Top of Dataset content

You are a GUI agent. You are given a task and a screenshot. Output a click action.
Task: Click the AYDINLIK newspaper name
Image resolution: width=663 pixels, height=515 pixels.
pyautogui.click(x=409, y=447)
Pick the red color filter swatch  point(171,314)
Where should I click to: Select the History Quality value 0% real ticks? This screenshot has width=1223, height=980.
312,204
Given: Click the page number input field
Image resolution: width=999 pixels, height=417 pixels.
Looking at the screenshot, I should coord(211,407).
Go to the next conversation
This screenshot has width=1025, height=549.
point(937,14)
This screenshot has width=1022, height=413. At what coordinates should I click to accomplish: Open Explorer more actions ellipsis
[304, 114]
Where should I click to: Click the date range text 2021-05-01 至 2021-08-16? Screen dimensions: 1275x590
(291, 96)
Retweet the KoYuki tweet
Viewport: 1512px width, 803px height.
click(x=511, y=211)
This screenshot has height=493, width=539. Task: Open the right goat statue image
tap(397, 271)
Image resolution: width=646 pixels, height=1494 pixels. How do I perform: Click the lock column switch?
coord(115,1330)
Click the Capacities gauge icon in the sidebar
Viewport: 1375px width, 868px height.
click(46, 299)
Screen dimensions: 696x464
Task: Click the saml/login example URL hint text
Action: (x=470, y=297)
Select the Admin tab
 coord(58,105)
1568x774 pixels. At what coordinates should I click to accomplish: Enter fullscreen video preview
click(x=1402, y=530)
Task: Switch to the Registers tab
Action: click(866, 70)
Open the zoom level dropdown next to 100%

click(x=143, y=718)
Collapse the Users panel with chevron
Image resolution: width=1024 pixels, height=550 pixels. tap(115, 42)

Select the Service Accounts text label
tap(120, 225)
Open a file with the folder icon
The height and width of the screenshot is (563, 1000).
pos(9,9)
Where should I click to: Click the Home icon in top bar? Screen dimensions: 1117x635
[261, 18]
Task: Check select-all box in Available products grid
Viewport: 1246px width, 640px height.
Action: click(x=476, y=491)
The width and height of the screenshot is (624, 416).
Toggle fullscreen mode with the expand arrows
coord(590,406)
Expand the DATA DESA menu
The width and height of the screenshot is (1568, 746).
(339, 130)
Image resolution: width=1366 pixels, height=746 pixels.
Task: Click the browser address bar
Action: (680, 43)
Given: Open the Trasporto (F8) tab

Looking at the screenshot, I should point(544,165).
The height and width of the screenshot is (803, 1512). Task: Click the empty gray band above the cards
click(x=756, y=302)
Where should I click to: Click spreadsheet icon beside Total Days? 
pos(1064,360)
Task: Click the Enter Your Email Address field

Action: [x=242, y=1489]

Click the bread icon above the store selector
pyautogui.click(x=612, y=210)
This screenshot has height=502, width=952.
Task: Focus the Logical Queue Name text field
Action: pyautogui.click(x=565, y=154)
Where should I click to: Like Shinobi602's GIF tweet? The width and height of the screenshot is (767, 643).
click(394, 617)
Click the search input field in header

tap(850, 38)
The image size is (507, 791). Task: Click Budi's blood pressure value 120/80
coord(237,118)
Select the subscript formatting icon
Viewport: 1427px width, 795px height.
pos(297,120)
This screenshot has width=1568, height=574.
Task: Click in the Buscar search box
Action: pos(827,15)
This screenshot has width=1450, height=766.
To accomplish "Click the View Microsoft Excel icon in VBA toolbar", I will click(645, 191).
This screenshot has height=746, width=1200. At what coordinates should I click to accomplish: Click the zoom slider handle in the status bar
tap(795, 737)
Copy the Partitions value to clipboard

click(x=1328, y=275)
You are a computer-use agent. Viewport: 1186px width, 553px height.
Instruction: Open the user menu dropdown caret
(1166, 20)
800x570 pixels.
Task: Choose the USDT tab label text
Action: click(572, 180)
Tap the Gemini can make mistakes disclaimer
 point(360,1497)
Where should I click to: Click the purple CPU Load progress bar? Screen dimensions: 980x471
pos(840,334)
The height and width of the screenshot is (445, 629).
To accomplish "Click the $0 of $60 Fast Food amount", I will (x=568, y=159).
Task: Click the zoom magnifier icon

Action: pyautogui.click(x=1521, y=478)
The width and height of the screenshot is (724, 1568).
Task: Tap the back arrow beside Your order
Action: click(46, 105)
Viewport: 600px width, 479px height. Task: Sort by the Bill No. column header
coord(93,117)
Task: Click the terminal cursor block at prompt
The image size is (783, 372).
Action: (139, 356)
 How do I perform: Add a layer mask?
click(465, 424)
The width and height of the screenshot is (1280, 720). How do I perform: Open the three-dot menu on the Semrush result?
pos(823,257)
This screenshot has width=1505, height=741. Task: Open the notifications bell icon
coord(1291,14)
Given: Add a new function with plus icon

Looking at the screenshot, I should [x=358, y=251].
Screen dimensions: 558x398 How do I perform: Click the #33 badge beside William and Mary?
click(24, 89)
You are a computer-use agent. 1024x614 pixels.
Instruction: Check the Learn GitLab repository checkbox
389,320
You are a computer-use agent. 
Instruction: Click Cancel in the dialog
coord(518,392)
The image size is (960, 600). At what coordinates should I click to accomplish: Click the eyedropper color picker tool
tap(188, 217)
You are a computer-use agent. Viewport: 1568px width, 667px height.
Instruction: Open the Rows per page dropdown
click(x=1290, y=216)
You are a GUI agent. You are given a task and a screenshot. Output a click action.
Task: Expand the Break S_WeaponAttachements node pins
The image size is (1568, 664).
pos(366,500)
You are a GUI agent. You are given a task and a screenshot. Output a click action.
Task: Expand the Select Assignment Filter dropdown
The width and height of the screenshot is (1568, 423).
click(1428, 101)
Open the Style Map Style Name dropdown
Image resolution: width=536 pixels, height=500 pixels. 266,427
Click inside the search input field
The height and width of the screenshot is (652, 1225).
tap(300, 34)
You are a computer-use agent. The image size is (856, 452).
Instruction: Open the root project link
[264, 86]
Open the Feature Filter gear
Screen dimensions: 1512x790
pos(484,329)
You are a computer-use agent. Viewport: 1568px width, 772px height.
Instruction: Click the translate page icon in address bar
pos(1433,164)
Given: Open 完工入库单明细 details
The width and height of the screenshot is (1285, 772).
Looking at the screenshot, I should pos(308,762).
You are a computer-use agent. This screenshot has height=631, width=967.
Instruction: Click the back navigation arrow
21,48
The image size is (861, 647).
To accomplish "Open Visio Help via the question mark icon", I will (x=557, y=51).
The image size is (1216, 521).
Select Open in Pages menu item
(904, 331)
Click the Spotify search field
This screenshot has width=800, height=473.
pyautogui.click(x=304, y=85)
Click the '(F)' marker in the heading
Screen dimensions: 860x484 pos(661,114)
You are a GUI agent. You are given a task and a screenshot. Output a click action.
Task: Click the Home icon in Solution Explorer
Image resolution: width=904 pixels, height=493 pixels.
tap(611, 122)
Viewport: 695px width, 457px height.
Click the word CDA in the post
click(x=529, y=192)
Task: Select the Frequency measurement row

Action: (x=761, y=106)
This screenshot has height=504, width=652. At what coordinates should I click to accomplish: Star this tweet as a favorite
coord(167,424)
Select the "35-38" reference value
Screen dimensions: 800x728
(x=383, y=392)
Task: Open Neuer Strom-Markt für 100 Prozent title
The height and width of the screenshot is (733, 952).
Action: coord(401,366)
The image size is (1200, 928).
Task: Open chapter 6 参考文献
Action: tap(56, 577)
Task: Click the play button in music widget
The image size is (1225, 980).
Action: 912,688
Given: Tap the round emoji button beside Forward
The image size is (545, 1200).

Bottom of Dataset content

**Your instructions**
Please copy the lines above from the line with "Given: Open 完工入库单明细 details" up to and including the line with "The image size is (1216, 521).", exactly as written and with nothing else.

**Result below**
Given: Open 完工入库单明细 details
The width and height of the screenshot is (1285, 772).
Looking at the screenshot, I should pos(308,762).
You are a computer-use agent. This screenshot has height=631, width=967.
Instruction: Click the back navigation arrow
21,48
The image size is (861, 647).
To accomplish "Open Visio Help via the question mark icon", I will (x=557, y=51).
The image size is (1216, 521).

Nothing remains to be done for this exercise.